The film, which opens this Friday, stars fresh faces Dacre Montgomery (Stranger Things), Naomi Scott (The Martian), RJ Cyler (Me and Earl and the Dying Girl), Becky G (Empire), Ludi Lin (Monster Hunt), with the intriguingly cast Bill Hader as robot Alpha 5, Bryan Cranston as Zordon, and Elizabeth Banks as none-other than Rita Repulsa. It has been pre-screened for critics and the initial reviews are now in for Israelite’s film.
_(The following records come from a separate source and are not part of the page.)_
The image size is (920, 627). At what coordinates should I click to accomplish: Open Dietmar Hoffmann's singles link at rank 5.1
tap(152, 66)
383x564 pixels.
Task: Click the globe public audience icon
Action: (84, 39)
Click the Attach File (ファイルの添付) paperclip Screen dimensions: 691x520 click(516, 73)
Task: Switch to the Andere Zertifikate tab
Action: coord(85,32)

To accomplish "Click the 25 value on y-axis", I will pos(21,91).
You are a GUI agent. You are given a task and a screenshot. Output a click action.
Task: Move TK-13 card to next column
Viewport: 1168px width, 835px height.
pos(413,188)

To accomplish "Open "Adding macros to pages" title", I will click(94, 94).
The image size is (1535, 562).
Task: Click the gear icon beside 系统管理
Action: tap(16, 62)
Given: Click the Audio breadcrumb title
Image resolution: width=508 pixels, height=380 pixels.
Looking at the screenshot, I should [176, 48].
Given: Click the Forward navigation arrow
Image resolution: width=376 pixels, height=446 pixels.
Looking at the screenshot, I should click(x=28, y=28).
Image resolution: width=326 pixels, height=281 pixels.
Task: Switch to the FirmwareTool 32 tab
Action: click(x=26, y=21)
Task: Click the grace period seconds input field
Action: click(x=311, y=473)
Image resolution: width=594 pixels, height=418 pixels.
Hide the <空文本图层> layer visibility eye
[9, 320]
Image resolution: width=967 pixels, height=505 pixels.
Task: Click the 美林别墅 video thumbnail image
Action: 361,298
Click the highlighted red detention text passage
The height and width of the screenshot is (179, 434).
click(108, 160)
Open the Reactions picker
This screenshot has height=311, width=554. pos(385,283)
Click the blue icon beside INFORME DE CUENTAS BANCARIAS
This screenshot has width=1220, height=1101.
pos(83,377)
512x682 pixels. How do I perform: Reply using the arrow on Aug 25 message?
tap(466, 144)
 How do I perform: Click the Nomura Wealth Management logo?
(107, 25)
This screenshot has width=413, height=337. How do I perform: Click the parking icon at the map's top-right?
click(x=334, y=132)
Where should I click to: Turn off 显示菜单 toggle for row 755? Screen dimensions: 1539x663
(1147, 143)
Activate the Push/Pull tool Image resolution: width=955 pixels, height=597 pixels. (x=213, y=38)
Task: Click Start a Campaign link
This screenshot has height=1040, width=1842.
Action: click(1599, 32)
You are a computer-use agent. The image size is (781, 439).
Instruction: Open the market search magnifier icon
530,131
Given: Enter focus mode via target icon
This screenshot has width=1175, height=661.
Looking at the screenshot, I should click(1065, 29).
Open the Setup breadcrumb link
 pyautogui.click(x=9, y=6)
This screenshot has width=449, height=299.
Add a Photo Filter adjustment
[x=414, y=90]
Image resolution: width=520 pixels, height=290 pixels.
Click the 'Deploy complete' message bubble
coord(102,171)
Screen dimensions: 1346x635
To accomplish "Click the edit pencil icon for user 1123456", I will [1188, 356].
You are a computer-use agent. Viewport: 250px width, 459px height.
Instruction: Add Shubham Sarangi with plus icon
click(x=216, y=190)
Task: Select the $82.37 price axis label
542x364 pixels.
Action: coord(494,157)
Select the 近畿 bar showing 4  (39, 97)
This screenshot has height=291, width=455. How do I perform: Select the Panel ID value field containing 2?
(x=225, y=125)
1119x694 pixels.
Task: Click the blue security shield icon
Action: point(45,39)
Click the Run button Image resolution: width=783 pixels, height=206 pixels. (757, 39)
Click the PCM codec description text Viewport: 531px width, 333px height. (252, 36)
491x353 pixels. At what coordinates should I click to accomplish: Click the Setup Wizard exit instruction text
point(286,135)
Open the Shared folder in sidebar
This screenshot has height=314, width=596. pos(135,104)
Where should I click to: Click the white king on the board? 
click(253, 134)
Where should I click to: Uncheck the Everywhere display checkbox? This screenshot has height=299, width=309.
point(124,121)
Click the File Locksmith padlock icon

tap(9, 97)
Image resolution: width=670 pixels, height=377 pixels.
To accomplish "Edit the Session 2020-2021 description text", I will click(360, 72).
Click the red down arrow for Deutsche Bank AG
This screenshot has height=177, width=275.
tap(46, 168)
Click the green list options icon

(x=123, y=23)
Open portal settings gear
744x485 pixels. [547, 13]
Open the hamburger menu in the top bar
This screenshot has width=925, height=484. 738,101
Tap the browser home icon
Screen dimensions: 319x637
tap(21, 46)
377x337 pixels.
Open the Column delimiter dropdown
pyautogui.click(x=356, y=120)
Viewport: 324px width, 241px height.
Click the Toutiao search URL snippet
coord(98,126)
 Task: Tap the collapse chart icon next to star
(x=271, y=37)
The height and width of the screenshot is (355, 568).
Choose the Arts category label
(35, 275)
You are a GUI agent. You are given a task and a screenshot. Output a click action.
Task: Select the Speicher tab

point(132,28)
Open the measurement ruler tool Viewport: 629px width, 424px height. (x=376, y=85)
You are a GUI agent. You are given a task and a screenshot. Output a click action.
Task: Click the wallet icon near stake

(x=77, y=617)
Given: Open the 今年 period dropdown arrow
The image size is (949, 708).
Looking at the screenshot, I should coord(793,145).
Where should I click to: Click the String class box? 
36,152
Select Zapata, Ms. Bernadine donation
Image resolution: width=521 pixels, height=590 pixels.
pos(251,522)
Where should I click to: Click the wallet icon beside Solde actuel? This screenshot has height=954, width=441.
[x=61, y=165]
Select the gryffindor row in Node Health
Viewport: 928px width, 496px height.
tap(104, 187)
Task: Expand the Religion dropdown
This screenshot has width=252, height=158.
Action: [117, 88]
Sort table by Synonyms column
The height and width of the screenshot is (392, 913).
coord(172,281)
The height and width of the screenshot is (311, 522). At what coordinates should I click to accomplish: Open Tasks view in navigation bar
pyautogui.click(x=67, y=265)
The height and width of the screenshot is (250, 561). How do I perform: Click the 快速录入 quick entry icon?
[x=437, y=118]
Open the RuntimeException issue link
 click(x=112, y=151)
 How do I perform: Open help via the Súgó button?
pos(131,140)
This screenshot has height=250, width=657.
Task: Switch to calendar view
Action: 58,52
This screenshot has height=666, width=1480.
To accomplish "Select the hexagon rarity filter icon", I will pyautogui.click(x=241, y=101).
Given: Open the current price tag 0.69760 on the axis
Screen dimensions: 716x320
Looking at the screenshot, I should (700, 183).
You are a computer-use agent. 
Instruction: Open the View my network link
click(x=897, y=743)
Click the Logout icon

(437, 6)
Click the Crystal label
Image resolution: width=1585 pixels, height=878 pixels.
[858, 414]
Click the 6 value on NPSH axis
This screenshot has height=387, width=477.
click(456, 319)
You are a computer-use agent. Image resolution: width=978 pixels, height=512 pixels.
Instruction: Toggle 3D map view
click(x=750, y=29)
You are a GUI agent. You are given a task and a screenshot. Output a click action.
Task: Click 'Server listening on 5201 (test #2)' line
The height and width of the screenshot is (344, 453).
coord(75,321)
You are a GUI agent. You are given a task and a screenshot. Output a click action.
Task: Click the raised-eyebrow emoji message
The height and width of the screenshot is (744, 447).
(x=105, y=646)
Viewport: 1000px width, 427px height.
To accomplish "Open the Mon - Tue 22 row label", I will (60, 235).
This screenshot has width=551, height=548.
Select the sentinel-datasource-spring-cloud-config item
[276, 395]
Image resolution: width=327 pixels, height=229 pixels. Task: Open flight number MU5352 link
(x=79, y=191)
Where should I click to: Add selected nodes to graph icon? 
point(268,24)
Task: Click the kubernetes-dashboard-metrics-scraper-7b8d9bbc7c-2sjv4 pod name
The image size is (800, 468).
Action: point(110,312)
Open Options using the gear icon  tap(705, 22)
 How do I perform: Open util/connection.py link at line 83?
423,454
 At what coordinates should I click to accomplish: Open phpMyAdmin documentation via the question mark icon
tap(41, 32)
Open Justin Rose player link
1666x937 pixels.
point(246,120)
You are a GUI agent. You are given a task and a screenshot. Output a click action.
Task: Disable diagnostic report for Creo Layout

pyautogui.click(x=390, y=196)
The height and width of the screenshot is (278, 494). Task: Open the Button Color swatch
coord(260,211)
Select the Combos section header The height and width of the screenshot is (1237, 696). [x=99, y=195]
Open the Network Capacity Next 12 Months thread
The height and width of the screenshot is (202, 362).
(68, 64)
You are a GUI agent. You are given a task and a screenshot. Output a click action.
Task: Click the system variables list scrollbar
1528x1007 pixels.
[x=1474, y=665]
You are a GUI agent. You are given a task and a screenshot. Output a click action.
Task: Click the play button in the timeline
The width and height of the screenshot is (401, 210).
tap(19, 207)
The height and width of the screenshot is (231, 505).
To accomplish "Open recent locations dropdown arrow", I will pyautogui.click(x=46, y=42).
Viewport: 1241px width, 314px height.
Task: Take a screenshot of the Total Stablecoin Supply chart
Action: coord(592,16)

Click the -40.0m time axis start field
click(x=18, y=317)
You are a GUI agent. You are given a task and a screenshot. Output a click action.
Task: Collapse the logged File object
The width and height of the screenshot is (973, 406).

Below is a round up of spoiler-free highlights from a handful of early Power Rangers reviews, with links to the full review in each listed publication:
The Wrap – Alonso Duralde
It’s a testament to these five actors and their collective charisma that they not only breathe real life into underwritten, cookie-cutter characters but also wind up being more interesting as regular teens then they are as color-coded superheroes. Yes, this is silly stuff, although the movie manages to play most of it with a straight face.
THR – Justin Lowe
For longtime fans, the newest installment preserves some of the most beloved characteristics of the original franchise, updated to reflect technological advances. Whether they’re dealing with bullying, alienation or peer pressure, these teens are more three-dimensional than their Ranger predecessors, but eventually this repetitive effort to emphasize their relatability becomes so heavy-handed as to appear transparently manipulative.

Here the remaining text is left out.